### TASK ITEM:
In the listing below, repeat exactly every line from the first through the line containing "Given: Click the chevron", with nothing else.
══ PROVIDED DATA
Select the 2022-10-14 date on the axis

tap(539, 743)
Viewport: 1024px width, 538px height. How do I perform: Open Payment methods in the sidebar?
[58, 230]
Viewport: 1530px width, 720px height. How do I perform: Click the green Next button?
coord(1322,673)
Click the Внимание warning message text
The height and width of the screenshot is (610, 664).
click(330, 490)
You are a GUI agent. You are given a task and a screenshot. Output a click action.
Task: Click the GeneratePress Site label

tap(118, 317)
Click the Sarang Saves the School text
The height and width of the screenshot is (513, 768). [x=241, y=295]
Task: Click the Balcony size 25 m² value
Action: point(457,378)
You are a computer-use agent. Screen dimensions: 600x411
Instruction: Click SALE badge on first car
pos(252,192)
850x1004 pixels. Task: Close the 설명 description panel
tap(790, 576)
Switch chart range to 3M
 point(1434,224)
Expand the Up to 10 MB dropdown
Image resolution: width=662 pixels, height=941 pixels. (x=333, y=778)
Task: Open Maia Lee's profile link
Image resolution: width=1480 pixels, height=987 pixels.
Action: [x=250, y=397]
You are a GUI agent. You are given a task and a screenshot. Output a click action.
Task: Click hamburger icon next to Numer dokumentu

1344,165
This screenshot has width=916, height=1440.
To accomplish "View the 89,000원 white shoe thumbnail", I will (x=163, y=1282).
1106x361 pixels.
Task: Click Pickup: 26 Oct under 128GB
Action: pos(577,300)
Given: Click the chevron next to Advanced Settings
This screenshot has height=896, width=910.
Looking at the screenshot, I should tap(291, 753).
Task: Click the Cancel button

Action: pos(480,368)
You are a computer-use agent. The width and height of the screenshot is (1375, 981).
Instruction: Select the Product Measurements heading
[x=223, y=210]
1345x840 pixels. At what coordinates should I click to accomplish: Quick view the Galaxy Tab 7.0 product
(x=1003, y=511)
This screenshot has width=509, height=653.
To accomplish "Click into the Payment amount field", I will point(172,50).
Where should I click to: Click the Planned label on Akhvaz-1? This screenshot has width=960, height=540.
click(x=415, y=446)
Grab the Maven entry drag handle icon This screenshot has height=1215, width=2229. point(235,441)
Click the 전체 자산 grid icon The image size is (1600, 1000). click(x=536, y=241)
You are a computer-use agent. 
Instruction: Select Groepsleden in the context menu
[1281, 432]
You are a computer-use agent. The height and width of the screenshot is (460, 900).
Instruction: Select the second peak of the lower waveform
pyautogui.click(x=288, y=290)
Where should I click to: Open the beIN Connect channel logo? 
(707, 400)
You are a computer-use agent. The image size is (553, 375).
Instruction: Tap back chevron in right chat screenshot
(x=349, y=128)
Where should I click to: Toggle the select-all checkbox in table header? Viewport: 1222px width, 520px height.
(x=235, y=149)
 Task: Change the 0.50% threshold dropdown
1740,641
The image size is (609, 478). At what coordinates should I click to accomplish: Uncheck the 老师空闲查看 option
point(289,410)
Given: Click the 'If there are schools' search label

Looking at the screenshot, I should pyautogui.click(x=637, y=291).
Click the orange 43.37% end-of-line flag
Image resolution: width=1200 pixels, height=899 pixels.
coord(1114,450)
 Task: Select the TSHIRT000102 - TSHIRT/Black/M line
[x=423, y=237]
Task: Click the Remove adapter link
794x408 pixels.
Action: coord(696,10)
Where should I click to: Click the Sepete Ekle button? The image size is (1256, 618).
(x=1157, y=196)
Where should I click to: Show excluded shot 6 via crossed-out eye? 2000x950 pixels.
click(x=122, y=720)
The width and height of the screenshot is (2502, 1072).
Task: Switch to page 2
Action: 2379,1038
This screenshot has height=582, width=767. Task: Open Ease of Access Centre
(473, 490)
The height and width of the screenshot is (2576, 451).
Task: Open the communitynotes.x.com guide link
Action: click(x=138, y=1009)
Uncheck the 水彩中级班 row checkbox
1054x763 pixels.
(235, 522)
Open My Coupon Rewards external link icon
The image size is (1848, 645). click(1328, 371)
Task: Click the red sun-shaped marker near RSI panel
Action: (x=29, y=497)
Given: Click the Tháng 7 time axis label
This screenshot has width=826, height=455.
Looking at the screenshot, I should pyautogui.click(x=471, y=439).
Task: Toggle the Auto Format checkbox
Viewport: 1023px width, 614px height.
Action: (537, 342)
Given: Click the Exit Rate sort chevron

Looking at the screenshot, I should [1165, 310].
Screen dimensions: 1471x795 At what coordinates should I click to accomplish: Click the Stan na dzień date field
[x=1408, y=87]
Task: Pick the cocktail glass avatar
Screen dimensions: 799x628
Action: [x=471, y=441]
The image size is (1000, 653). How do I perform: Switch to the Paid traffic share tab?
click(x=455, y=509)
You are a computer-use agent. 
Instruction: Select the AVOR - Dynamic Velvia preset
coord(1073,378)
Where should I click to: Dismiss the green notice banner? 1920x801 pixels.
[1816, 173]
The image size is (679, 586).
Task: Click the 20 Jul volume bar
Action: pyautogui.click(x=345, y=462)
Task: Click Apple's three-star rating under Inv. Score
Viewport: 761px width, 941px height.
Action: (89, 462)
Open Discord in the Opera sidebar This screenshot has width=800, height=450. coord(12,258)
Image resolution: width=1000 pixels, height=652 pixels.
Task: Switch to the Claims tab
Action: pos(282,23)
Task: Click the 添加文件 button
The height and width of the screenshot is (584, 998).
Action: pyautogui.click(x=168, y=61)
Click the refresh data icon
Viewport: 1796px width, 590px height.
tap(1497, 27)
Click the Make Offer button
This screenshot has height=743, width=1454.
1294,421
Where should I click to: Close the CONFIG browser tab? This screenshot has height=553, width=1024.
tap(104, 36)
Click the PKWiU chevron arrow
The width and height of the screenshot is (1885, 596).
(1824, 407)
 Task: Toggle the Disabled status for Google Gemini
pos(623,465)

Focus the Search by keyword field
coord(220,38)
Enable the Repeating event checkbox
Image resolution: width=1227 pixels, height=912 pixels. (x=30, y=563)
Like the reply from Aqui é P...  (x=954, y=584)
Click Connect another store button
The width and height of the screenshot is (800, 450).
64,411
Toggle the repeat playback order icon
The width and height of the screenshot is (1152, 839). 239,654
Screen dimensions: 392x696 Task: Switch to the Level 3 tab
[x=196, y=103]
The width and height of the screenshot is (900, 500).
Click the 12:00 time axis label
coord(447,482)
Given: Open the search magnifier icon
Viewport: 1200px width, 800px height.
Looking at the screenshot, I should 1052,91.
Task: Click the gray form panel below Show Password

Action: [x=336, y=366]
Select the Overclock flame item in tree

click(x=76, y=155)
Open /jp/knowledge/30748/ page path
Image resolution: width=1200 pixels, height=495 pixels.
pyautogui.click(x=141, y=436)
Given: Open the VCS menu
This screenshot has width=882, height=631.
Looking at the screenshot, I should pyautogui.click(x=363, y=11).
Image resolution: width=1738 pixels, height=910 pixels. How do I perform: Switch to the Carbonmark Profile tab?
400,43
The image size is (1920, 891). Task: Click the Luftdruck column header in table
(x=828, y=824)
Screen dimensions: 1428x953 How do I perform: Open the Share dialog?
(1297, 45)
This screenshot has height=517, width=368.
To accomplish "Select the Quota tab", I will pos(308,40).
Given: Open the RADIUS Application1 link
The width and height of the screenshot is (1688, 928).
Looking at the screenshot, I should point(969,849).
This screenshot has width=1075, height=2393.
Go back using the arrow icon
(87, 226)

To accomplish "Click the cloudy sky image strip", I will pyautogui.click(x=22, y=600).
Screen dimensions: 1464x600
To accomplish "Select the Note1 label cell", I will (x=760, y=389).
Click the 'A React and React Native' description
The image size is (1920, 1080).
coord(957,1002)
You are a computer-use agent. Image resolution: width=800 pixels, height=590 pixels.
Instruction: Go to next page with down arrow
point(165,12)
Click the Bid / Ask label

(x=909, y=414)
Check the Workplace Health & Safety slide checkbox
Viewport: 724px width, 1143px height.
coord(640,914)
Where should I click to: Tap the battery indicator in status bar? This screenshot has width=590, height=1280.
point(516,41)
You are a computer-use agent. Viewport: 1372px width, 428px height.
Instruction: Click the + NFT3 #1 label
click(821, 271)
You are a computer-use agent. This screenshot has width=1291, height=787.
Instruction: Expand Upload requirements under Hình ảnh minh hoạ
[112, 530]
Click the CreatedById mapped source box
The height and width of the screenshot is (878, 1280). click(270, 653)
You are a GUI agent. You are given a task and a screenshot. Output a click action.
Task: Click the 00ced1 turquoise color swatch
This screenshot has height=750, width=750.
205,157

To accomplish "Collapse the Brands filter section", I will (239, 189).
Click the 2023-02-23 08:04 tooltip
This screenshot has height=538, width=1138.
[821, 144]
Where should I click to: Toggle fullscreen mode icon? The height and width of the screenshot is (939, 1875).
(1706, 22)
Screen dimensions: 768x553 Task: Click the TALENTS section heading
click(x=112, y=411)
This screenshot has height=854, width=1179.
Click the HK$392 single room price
════
### WRITTEN RESPONSE:
Select the 2022-10-14 date on the axis

tap(539, 743)
Viewport: 1024px width, 538px height. How do I perform: Open Payment methods in the sidebar?
[58, 230]
Viewport: 1530px width, 720px height. How do I perform: Click the green Next button?
coord(1322,673)
Click the Внимание warning message text
The height and width of the screenshot is (610, 664).
click(330, 490)
You are a GUI agent. You are given a task and a screenshot. Output a click action.
Task: Click the GeneratePress Site label

tap(118, 317)
Click the Sarang Saves the School text
The height and width of the screenshot is (513, 768). [x=241, y=295]
Task: Click the Balcony size 25 m² value
Action: point(457,378)
You are a computer-use agent. Screen dimensions: 600x411
Instruction: Click SALE badge on first car
pos(252,192)
850x1004 pixels. Task: Close the 설명 description panel
tap(790, 576)
Switch chart range to 3M
 point(1434,224)
Expand the Up to 10 MB dropdown
Image resolution: width=662 pixels, height=941 pixels. (x=333, y=778)
Task: Open Maia Lee's profile link
Image resolution: width=1480 pixels, height=987 pixels.
Action: [x=250, y=397]
You are a GUI agent. You are given a task and a screenshot. Output a click action.
Task: Click hamburger icon next to Numer dokumentu

1344,165
This screenshot has width=916, height=1440.
To accomplish "View the 89,000원 white shoe thumbnail", I will (x=163, y=1282).
1106x361 pixels.
Task: Click Pickup: 26 Oct under 128GB
Action: pos(577,300)
Given: Click the chevron next to Advanced Settings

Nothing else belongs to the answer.